Friday, November 11, 2016

‘Fishing is where my heart is,’ but young people aren’t welcome in the NL fishery. Here’s why:

I was mailed this note today (Nov. 11th), and the writer asked to remain anonymous.

Hi Mr. Cleary,

I just wanted to write you to let you know that I and my family support you 100%. 

My father is a small-boat, inshore fisherman who has fished since he was eight years old, and had his own boat since he was 16. 

My father came from a family of 10 — five boys, five girls. His father was also a fisherman, and two of his brothers currently fish for a living as well. Unfortunately, neither of his brothers have children who fish; I am the only one — the only one of my generation who has followed in the family footsteps. 

I have fished with my father every summer since I was 14 years old (I'm now 30). Both my mother and father live off of their fishing income, so as I got older I was forced to seek employment elsewhere in order to make a living. 

I currently work as a 4th-year residential electrician, and plan to write my journeyman exam next year. However, I have still continued to fish every single year from April to June with both my mother and father (the entirety of our crew). 

Although I enjoy working in the electrical field, fishing is where my heart is. I dearly love being on the water fishing, and have always dreamed of turning that passion into a livelihood. 

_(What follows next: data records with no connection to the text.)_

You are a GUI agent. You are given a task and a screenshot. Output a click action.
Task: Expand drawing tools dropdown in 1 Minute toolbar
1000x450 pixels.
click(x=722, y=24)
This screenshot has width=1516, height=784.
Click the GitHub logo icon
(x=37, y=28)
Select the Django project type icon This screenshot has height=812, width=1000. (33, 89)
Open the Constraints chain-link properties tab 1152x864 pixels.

As my father gets older, and closer to retirement — like many other fishermen in this province — I hold on to hope that I can one day make that dream a reality, but every day it becomes more evident that it may never be possible.

I would love to take over my father’s enterprise one day soon, but the current regulations make that virtually impossible, especially for small-boat fishermen. 

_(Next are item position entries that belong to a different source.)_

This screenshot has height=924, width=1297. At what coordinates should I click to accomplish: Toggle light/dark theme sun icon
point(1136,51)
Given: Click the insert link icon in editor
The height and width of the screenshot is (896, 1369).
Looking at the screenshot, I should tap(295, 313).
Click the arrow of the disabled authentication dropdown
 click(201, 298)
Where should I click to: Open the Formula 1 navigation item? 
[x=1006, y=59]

I'm sure you are aware, but as it stands right now, in order to obtain a Level 2 certificate a person must have earned at least 70/75% of their earnings from fishing for five consecutive years. 

This is absolutely impossible for me as my father is an inshore fisherman with only one crab quota, which, as I mentioned above, both my mother and father live off of. I would never be able to survive on only fishing income. 

It would be so sad to see all of these generations of fishing come to an end, heartbreaking actually, due to a technicality such as this one. 

I hope that you can make a change before it's too late. I am sure that I am not the only one in this situation, and it would be devastating to lose rural Newfoundland and the small outports that this province was built on.